[Information — start]

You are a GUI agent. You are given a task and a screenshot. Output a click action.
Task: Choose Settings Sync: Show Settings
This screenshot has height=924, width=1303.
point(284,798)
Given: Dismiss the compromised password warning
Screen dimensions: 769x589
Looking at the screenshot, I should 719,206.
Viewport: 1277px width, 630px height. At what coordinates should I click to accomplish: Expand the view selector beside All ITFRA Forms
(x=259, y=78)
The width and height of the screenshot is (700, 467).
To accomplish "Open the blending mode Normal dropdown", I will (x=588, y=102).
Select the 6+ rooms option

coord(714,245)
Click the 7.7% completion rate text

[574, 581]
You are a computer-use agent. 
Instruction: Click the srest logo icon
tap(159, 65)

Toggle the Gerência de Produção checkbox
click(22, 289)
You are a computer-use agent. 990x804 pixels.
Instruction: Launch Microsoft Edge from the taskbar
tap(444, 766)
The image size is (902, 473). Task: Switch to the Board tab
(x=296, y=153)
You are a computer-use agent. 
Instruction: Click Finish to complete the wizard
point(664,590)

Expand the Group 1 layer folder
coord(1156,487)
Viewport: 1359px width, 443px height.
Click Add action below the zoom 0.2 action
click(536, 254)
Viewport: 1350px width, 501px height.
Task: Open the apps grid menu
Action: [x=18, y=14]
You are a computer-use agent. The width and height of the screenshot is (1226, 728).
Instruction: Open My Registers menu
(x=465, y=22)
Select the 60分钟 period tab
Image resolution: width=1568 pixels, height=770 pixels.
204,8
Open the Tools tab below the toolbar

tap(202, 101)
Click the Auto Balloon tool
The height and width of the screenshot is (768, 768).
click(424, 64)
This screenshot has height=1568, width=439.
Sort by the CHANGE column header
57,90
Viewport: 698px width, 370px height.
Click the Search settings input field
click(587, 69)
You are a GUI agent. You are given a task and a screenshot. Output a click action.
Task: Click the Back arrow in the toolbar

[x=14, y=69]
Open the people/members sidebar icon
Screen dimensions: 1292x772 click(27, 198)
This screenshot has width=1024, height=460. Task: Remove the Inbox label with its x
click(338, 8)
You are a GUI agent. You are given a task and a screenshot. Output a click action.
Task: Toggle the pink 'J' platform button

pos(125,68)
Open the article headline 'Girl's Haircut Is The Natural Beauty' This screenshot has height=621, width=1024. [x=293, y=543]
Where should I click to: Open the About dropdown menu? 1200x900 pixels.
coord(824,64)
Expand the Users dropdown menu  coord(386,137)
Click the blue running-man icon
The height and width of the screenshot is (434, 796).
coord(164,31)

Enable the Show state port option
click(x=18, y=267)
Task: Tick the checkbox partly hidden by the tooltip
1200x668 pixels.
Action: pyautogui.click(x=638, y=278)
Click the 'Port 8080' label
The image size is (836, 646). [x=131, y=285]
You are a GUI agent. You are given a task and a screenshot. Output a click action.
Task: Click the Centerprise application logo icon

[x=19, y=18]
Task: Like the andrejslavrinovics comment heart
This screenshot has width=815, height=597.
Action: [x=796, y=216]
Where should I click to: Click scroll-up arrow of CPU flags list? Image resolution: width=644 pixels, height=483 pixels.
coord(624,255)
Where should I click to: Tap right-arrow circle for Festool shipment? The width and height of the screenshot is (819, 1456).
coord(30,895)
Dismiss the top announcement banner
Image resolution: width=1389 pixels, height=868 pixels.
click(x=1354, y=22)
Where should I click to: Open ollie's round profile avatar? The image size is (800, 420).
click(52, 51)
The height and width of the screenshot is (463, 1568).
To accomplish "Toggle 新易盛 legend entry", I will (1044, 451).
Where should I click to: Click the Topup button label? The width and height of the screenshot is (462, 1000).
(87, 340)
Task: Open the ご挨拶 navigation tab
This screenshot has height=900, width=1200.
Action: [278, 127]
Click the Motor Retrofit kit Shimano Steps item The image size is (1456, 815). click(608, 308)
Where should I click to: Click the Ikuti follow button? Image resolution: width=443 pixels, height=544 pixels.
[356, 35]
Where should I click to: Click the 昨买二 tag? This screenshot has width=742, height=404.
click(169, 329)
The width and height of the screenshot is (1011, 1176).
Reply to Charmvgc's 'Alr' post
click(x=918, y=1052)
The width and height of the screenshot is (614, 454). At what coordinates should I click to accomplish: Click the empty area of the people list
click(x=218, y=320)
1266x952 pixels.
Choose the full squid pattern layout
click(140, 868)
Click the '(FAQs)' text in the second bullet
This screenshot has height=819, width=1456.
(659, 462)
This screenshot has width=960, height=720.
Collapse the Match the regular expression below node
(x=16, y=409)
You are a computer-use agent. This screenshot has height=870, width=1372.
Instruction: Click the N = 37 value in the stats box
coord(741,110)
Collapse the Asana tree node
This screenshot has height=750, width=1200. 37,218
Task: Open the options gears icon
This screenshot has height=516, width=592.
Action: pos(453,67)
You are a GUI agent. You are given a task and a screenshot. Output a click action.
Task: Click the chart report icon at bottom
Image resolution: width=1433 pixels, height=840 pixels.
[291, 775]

[Information — finish]

## Task prompt:
In the answer, every line above should be retyped exactly.

## Result of the exercise:
You are a GUI agent. You are given a task and a screenshot. Output a click action.
Task: Choose Settings Sync: Show Settings
This screenshot has height=924, width=1303.
point(284,798)
Given: Dismiss the compromised password warning
Screen dimensions: 769x589
Looking at the screenshot, I should 719,206.
Viewport: 1277px width, 630px height. At what coordinates should I click to accomplish: Expand the view selector beside All ITFRA Forms
(x=259, y=78)
The width and height of the screenshot is (700, 467).
To accomplish "Open the blending mode Normal dropdown", I will (x=588, y=102).
Select the 6+ rooms option

coord(714,245)
Click the 7.7% completion rate text

[574, 581]
You are a computer-use agent. 
Instruction: Click the srest logo icon
tap(159, 65)

Toggle the Gerência de Produção checkbox
click(22, 289)
You are a computer-use agent. 990x804 pixels.
Instruction: Launch Microsoft Edge from the taskbar
tap(444, 766)
The image size is (902, 473). Task: Switch to the Board tab
(x=296, y=153)
You are a computer-use agent. 
Instruction: Click Finish to complete the wizard
point(664,590)

Expand the Group 1 layer folder
coord(1156,487)
Viewport: 1359px width, 443px height.
Click Add action below the zoom 0.2 action
click(536, 254)
Viewport: 1350px width, 501px height.
Task: Open the apps grid menu
Action: [x=18, y=14]
You are a computer-use agent. The width and height of the screenshot is (1226, 728).
Instruction: Open My Registers menu
(x=465, y=22)
Select the 60分钟 period tab
Image resolution: width=1568 pixels, height=770 pixels.
204,8
Open the Tools tab below the toolbar

tap(202, 101)
Click the Auto Balloon tool
The height and width of the screenshot is (768, 768).
click(424, 64)
This screenshot has height=1568, width=439.
Sort by the CHANGE column header
57,90
Viewport: 698px width, 370px height.
Click the Search settings input field
click(587, 69)
You are a GUI agent. You are given a task and a screenshot. Output a click action.
Task: Click the Back arrow in the toolbar

[x=14, y=69]
Open the people/members sidebar icon
Screen dimensions: 1292x772 click(27, 198)
This screenshot has width=1024, height=460. Task: Remove the Inbox label with its x
click(338, 8)
You are a GUI agent. You are given a task and a screenshot. Output a click action.
Task: Toggle the pink 'J' platform button

pos(125,68)
Open the article headline 'Girl's Haircut Is The Natural Beauty' This screenshot has height=621, width=1024. [x=293, y=543]
Where should I click to: Open the About dropdown menu? 1200x900 pixels.
coord(824,64)
Expand the Users dropdown menu  coord(386,137)
Click the blue running-man icon
The height and width of the screenshot is (434, 796).
coord(164,31)

Enable the Show state port option
click(x=18, y=267)
Task: Tick the checkbox partly hidden by the tooltip
1200x668 pixels.
Action: pyautogui.click(x=638, y=278)
Click the 'Port 8080' label
The image size is (836, 646). [x=131, y=285]
You are a GUI agent. You are given a task and a screenshot. Output a click action.
Task: Click the Centerprise application logo icon

[x=19, y=18]
Task: Like the andrejslavrinovics comment heart
This screenshot has width=815, height=597.
Action: [x=796, y=216]
Where should I click to: Click scroll-up arrow of CPU flags list? Image resolution: width=644 pixels, height=483 pixels.
coord(624,255)
Where should I click to: Tap right-arrow circle for Festool shipment? The width and height of the screenshot is (819, 1456).
coord(30,895)
Dismiss the top announcement banner
Image resolution: width=1389 pixels, height=868 pixels.
click(x=1354, y=22)
Where should I click to: Open ollie's round profile avatar? The image size is (800, 420).
click(52, 51)
The height and width of the screenshot is (463, 1568).
To accomplish "Toggle 新易盛 legend entry", I will (1044, 451).
Where should I click to: Click the Topup button label? The width and height of the screenshot is (462, 1000).
(87, 340)
Task: Open the ご挨拶 navigation tab
This screenshot has height=900, width=1200.
Action: [278, 127]
Click the Motor Retrofit kit Shimano Steps item The image size is (1456, 815). click(608, 308)
Where should I click to: Click the Ikuti follow button? Image resolution: width=443 pixels, height=544 pixels.
[356, 35]
Where should I click to: Click the 昨买二 tag? This screenshot has width=742, height=404.
click(169, 329)
The width and height of the screenshot is (1011, 1176).
Reply to Charmvgc's 'Alr' post
click(x=918, y=1052)
The width and height of the screenshot is (614, 454). At what coordinates should I click to accomplish: Click the empty area of the people list
click(x=218, y=320)
1266x952 pixels.
Choose the full squid pattern layout
click(140, 868)
Click the '(FAQs)' text in the second bullet
This screenshot has height=819, width=1456.
(659, 462)
This screenshot has width=960, height=720.
Collapse the Match the regular expression below node
(x=16, y=409)
You are a computer-use agent. This screenshot has height=870, width=1372.
Instruction: Click the N = 37 value in the stats box
coord(741,110)
Collapse the Asana tree node
This screenshot has height=750, width=1200. 37,218
Task: Open the options gears icon
This screenshot has height=516, width=592.
Action: pos(453,67)
You are a GUI agent. You are given a task and a screenshot. Output a click action.
Task: Click the chart report icon at bottom
Image resolution: width=1433 pixels, height=840 pixels.
[291, 775]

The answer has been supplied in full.